→ **What you have to do**:
Among the lines below, keep only those from the one containing "The image size is (1398, 868)." through the one containing "Click the ASSINE", and reproduce them exactly.

→ **Listed records**:

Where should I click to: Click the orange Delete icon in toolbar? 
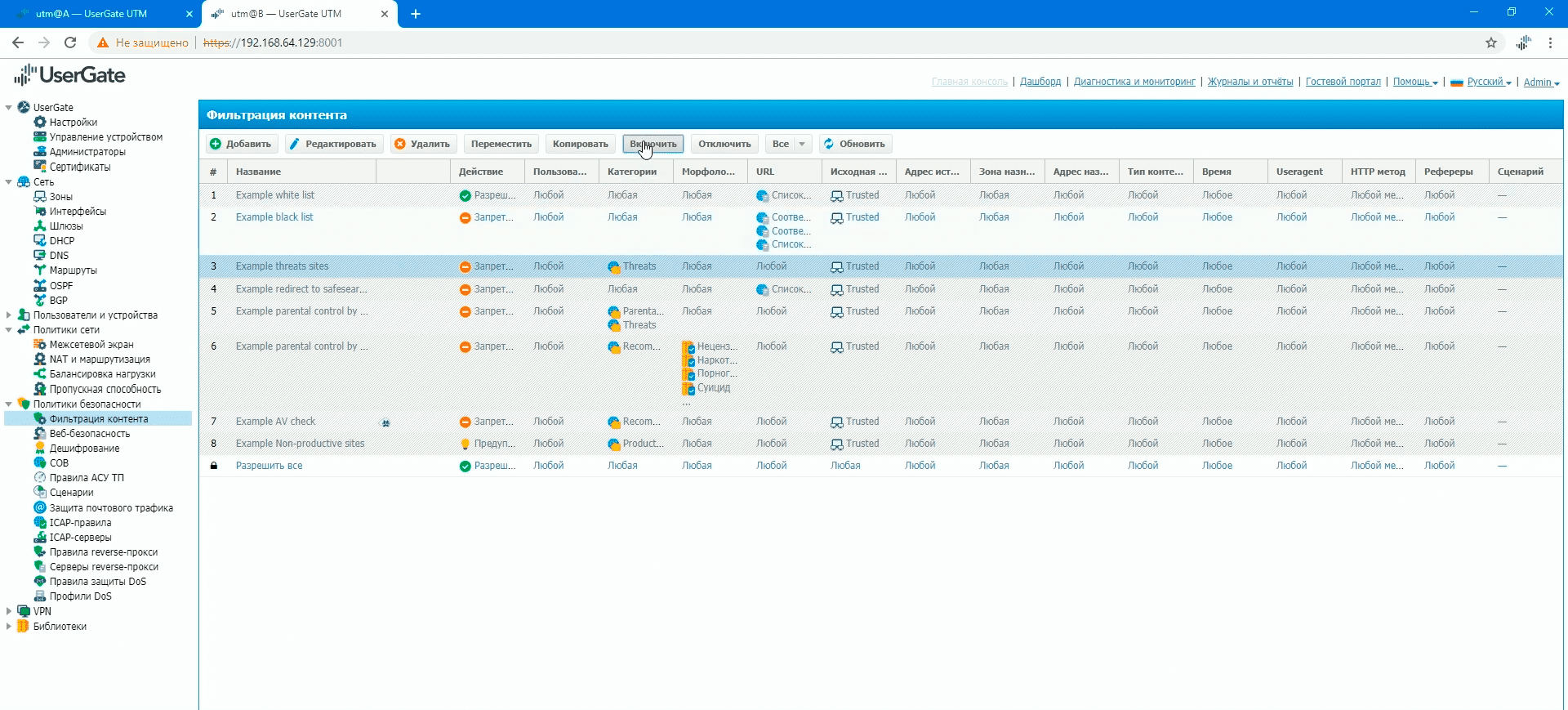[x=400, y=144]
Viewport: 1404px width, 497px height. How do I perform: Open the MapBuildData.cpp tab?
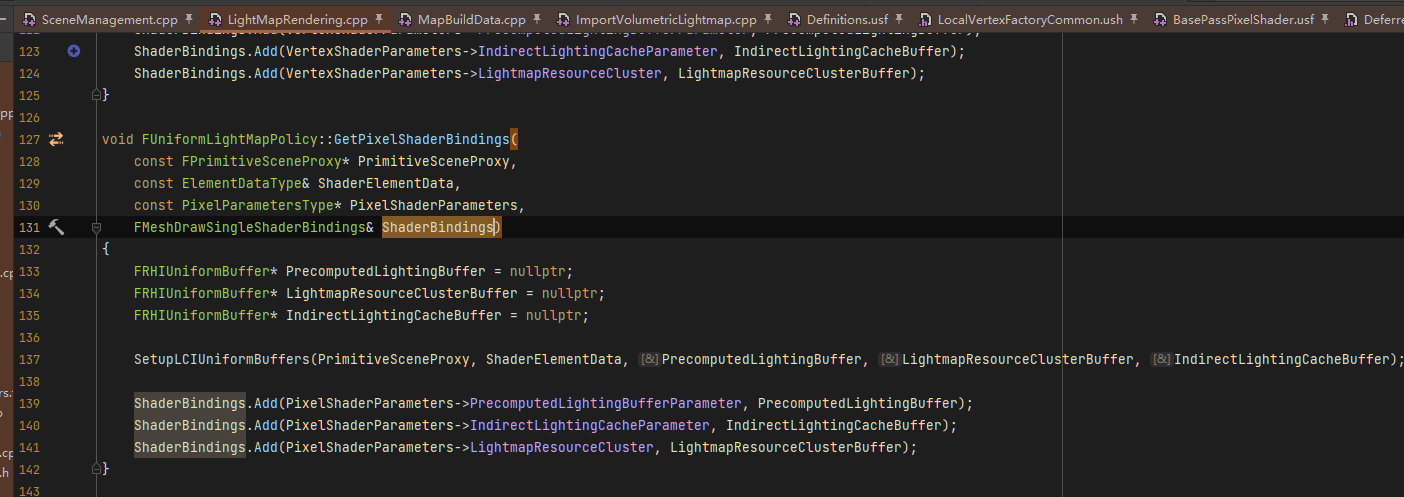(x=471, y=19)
---
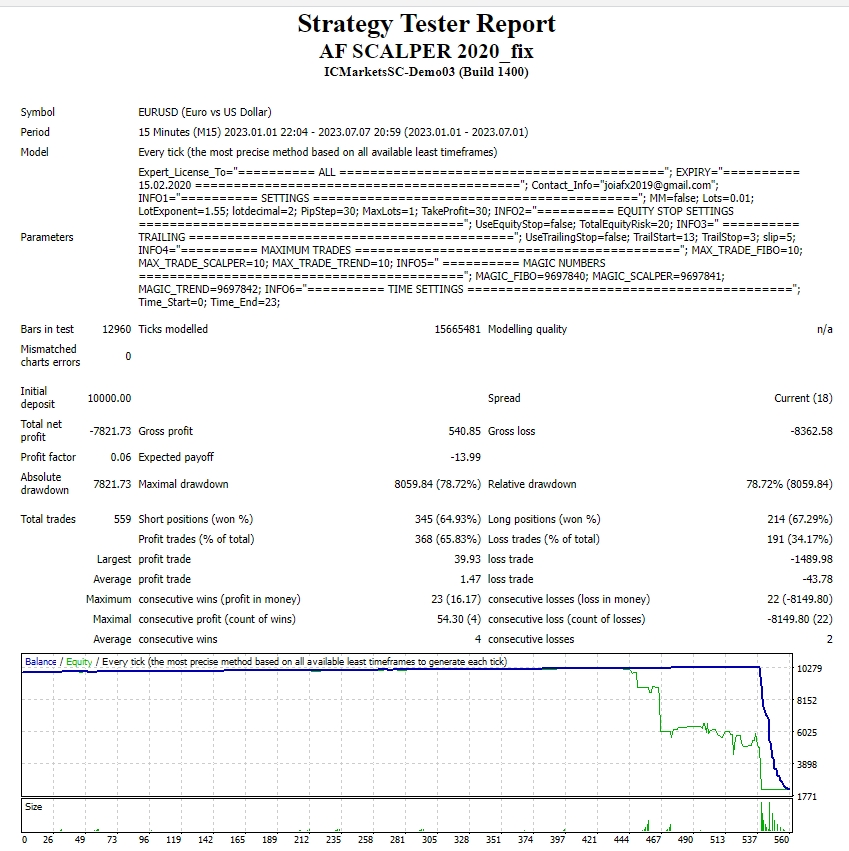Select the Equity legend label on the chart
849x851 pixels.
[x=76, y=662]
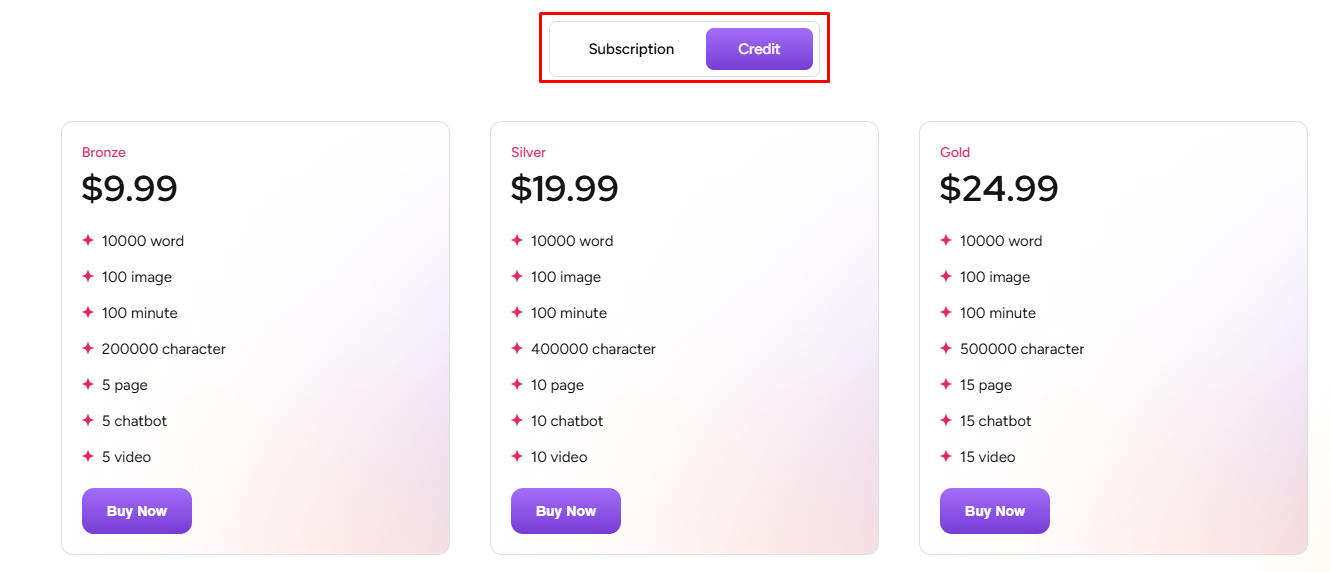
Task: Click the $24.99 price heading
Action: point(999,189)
--
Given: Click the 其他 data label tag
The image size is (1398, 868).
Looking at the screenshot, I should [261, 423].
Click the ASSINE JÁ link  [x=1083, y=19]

→ **Written response**:
The image size is (1398, 868).
Looking at the screenshot, I should [261, 423].
Click the ASSINE JÁ link  [x=1083, y=19]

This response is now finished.